The experience can be described using a language of physicality, strength, and combative energies but the true source of endurance and power at the heart of the sport is harder to evoke and articulate. Wisniowski employs a visual language of desire and corporeality that strangely translates into an understanding of immateriality, of transcendence of the body, from the moment of contact and tension to one beyond temporal or spatial limits: a moment of absolute human capacity and strength that might as well last forever.
The photographer interestingly emphasizes singularity and individuality, opposing it to the appearance of peculiar togetherness that the competitors might feel, due to the close proximity they engage in, thus questioning a multitude of elements that might escape the viewing eye: from affect to the psychology of the sport, to the split-second that makes the difference, to the complex somatic responses of the wrestlers.
“Arm-wrestling is almost a marathon on fast forward,” Wisniowski himself affirms, pointing at the underlying fragility of the sport, masked rather well by undeniable marks of physical and mental strength. This intensity of power and will concentrated in a few seconds of action has the capacity to symbolically elevate the moment of contact between the wrestlers, to open a temporary space, capable to contain this explosion of energy, when our reality might fail to do so.

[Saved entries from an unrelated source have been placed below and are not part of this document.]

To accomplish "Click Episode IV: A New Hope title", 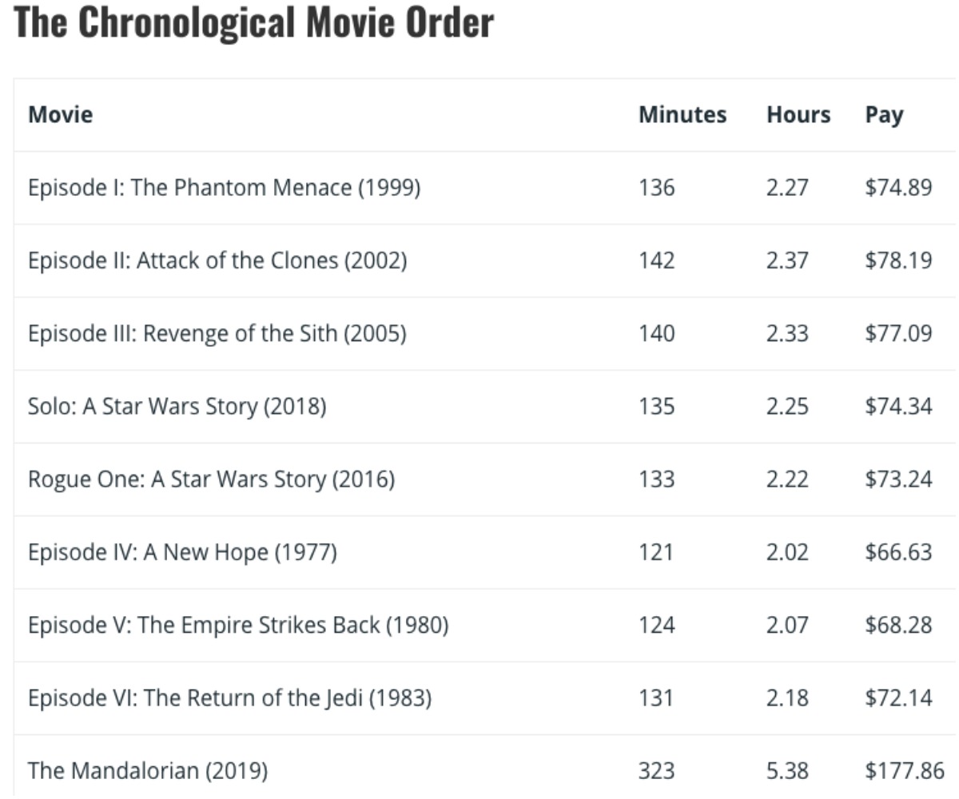I will (x=182, y=553).
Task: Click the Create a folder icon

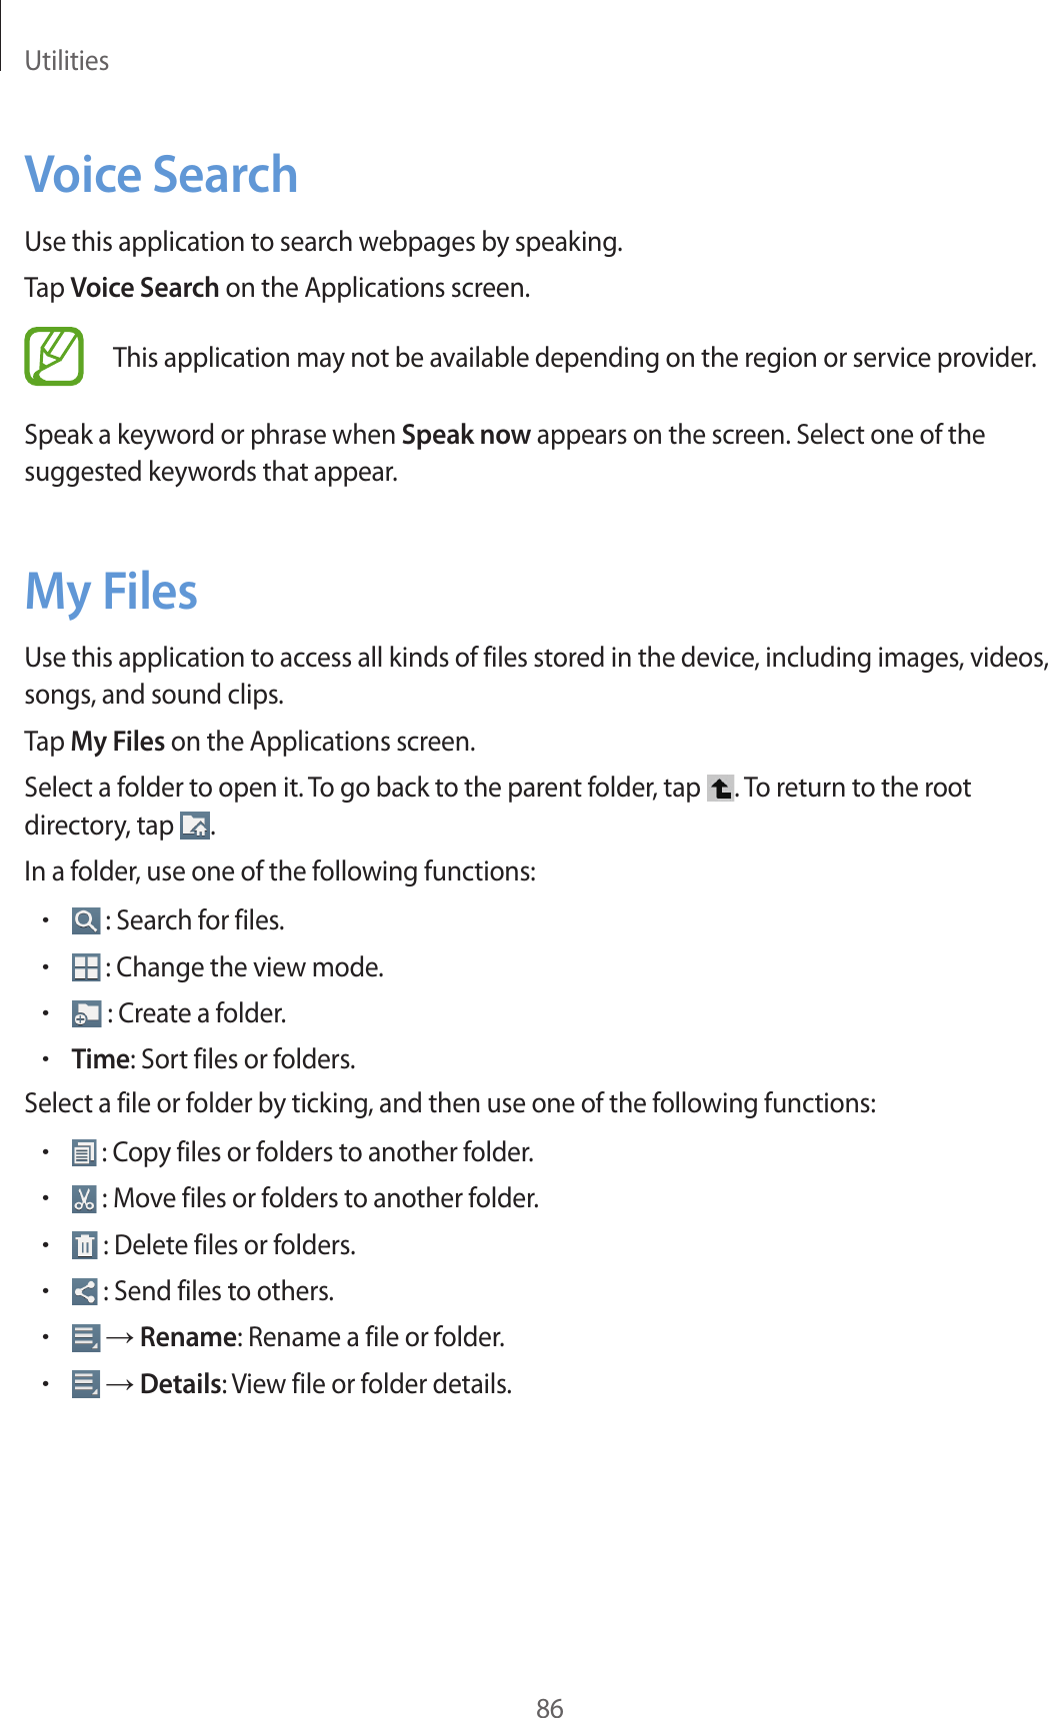Action: pos(86,1014)
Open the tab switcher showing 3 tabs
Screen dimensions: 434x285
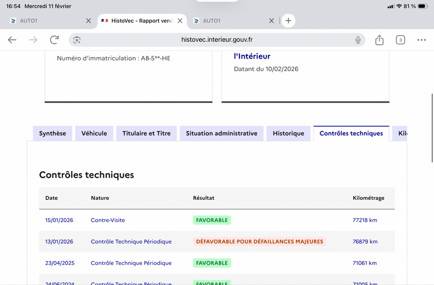click(x=400, y=40)
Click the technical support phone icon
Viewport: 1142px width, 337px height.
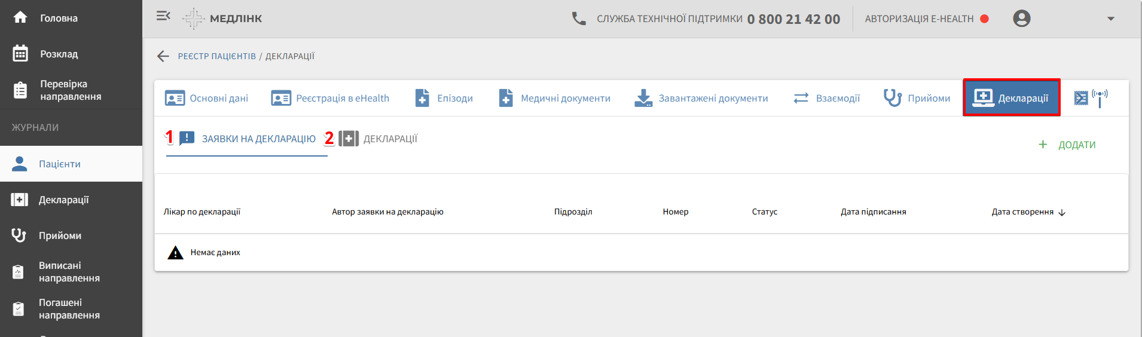(578, 19)
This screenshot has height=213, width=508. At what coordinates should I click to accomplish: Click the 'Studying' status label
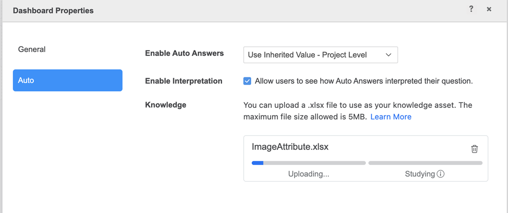point(419,174)
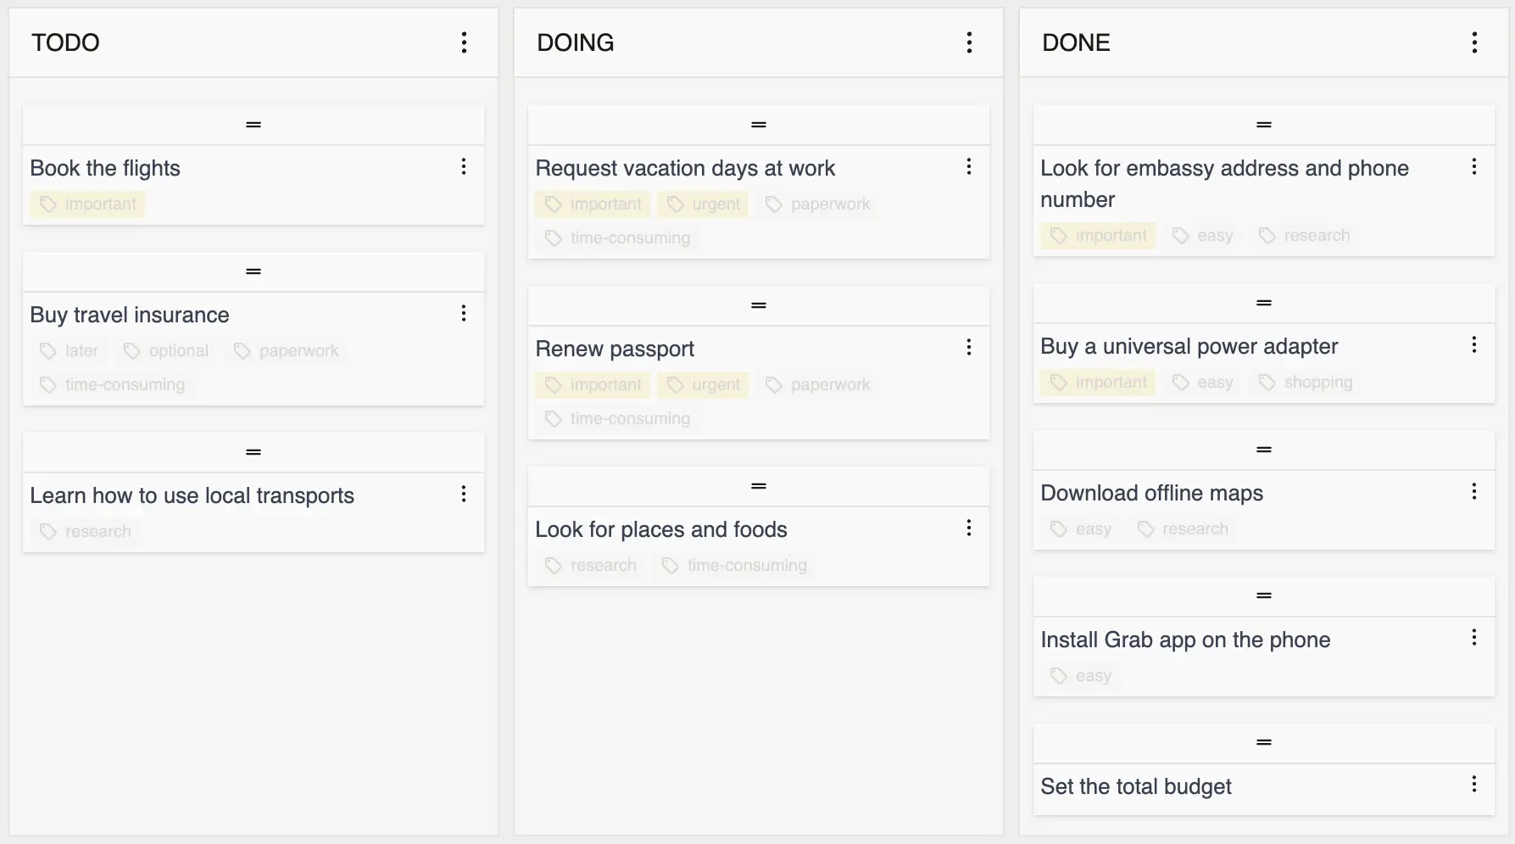
Task: Open the options menu on 'Download offline maps' card
Action: [x=1473, y=492]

For Wisniowski, the entertainment that spectators might find in watching this sport is replaced by an acute sense of the dramatic: “my mission has been to capture the expression, sweat and tears of the tense moment when a man can become a mouse upon the victory of the brutish winner who has dominated.” A story as old as time; a setting that can make and break seemingly unbreakable men: there is little space for nuance or subtlety in this, as everything raw and visceral surfaces and takes over. Nevertheless, Wisniowski persists in hunting the visual and embodied poetry that fills the transient moments of glory, defeat, hope, and desire in the practice of arm-wrestling.